» **What the task asks**: Print the range of lines that opens with the line containing "Click the Save" and closes with the last line of the listing. Include both ends; print nothing more.

--- Materials provided Enclosed Below ---

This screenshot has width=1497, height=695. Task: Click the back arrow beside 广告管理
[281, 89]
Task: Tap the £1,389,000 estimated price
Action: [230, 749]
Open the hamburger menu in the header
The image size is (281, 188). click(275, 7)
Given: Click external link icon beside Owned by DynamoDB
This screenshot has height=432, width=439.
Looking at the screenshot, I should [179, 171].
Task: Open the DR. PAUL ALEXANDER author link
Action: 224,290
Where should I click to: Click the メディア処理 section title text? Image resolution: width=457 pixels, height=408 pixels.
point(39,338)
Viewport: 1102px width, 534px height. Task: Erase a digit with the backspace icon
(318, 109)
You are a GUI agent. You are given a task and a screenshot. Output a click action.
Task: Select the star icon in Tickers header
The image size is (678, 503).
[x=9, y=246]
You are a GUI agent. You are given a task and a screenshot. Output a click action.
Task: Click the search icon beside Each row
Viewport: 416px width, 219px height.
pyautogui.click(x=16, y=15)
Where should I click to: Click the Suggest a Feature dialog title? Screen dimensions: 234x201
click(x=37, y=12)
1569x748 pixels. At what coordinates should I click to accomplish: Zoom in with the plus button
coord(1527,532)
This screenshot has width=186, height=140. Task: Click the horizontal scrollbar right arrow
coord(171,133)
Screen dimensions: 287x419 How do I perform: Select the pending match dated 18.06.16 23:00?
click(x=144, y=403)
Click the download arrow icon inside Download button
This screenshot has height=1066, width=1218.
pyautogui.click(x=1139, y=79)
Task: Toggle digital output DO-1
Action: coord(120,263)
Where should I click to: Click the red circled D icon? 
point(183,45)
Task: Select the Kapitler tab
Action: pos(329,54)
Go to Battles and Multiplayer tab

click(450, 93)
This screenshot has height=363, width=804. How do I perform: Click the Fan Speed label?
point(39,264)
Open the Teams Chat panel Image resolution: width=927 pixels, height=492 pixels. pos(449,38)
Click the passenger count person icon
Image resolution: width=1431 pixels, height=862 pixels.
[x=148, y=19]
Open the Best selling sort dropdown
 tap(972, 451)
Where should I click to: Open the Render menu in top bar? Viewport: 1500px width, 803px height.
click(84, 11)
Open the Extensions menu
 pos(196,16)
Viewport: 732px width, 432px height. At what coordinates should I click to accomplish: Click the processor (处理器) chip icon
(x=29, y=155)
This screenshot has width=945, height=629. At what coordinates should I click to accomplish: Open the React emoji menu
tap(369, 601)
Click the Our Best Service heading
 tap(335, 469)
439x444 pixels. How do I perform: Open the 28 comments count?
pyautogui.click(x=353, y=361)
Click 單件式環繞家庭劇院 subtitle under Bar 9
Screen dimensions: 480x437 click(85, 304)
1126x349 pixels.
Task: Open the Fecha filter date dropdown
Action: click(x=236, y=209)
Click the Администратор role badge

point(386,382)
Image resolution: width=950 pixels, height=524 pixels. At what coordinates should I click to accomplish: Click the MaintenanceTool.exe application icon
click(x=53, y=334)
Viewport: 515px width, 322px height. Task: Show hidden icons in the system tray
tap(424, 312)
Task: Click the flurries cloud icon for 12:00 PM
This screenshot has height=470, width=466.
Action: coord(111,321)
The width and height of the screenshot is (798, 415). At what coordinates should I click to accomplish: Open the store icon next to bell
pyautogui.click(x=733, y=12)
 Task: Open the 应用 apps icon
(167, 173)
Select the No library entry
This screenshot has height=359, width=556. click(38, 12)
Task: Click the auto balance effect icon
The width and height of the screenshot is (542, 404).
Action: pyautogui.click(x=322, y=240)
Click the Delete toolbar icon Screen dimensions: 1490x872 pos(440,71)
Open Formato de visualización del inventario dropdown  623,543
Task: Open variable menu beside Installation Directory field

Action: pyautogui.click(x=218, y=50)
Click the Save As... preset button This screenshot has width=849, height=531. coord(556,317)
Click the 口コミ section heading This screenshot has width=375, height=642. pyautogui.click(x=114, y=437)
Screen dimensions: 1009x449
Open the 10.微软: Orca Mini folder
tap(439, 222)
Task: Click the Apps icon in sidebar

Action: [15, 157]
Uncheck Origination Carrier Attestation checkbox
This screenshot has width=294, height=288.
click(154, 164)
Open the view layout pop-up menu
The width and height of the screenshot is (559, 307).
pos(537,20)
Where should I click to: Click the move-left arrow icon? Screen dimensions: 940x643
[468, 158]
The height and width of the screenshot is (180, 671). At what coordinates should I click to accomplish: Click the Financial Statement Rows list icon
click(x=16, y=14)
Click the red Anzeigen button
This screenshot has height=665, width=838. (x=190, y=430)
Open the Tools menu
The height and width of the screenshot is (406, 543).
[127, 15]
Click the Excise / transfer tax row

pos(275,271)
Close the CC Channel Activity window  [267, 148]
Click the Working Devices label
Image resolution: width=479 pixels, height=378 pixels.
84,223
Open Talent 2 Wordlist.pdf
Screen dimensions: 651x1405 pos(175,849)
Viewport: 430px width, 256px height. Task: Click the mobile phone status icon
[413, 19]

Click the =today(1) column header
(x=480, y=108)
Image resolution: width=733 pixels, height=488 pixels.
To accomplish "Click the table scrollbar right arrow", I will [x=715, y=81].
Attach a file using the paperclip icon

--- End of Enclosed Materials provided ---

» **Written solution**:
Click the Save As... preset button This screenshot has width=849, height=531. coord(556,317)
Click the 口コミ section heading This screenshot has width=375, height=642. pyautogui.click(x=114, y=437)
Screen dimensions: 1009x449
Open the 10.微软: Orca Mini folder
tap(439, 222)
Task: Click the Apps icon in sidebar

Action: [15, 157]
Uncheck Origination Carrier Attestation checkbox
This screenshot has width=294, height=288.
click(154, 164)
Open the view layout pop-up menu
The width and height of the screenshot is (559, 307).
pos(537,20)
Where should I click to: Click the move-left arrow icon? Screen dimensions: 940x643
[468, 158]
The height and width of the screenshot is (180, 671). At what coordinates should I click to accomplish: Click the Financial Statement Rows list icon
click(x=16, y=14)
Click the red Anzeigen button
This screenshot has height=665, width=838. (x=190, y=430)
Open the Tools menu
The height and width of the screenshot is (406, 543).
[127, 15]
Click the Excise / transfer tax row

pos(275,271)
Close the CC Channel Activity window  [267, 148]
Click the Working Devices label
Image resolution: width=479 pixels, height=378 pixels.
84,223
Open Talent 2 Wordlist.pdf
Screen dimensions: 651x1405 pos(175,849)
Viewport: 430px width, 256px height. Task: Click the mobile phone status icon
[413, 19]

Click the =today(1) column header
(x=480, y=108)
Image resolution: width=733 pixels, height=488 pixels.
To accomplish "Click the table scrollbar right arrow", I will [x=715, y=81].
Attach a file using the paperclip icon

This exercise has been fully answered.